I understand what you're asking, Dave. Sadly the answer is "Negative, Captain."

At the same workshop, Ernie Conover showed us how to make a "barley twist" candlestick (actually a hollow-centered one, very fancy), but it's a highly manual operation. You basically use the lathe as a rotating vise to hold the spindle, cranking it round by hand while aiming a V-chisel at an angle. It's too complicated for me to describe accurately in a few words, and I haven't tried it.


----------



## DaveTTC (May 25, 2012)

duncsuss said:


> I understand what you're asking, Dave. Sadly the answer is "Negative, Captain."
> 
> At the same workshop, Ernie Conover showed us how to make a "barley twist" candlestick (actually a hollow-centered one, very fancy), but it's a highly manual operation. You basically use the lathe as a rotating vise to hold the spindle, cranking it round by hand while aiming a V-chisel at an angle.
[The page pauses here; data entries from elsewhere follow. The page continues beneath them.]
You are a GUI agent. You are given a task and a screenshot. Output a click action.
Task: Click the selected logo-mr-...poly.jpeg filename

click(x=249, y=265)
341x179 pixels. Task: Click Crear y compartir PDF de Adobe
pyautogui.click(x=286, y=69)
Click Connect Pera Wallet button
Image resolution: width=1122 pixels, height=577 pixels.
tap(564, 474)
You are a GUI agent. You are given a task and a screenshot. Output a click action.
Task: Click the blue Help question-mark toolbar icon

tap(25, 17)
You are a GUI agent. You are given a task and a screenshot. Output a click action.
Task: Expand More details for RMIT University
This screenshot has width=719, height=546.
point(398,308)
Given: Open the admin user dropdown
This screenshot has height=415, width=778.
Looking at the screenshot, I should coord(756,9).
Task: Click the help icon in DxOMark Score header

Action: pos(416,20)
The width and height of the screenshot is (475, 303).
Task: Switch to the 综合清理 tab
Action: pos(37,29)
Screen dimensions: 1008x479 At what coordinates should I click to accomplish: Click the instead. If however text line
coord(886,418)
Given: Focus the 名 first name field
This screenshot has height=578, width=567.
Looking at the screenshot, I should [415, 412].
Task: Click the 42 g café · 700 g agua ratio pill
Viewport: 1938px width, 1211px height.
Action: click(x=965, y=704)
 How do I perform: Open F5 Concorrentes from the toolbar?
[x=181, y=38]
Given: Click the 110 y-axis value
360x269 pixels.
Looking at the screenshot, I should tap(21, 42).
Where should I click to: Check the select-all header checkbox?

It's too complicated for me to describe accurately in a few words, and I haven't tried it.


Still .... got the imagination running

Dave The Turning Cowboy


----------



## DaveTTC (May 25, 2012)

DaveTTC said:


> Still .... got the imagination running
> 
> Dave The Turning Cowboy


Well - you're right. 









So 5 spaces. With 3 point multi axis turning.


----------



## duncsuss (Aug 21, 2009)

DaveTTC said:


> So 5 spaces. With 3 point multi axis turning.


Different ... quite attractive, just not the same :smile:


----------



## DaveTTC (May 25, 2012)

I alternated between offset points for each space. The Tiber was particularly hard and brittle. As I got to the last section to cut the timber launched off the lathe. It split where it was held onto the spur drive beyond being able to be remounted. The finish is straight off the tool. I wet the timber with water just to highlight the grain a bit. As you can see, there is no sanding.

Dave The Turning Cowboy


----------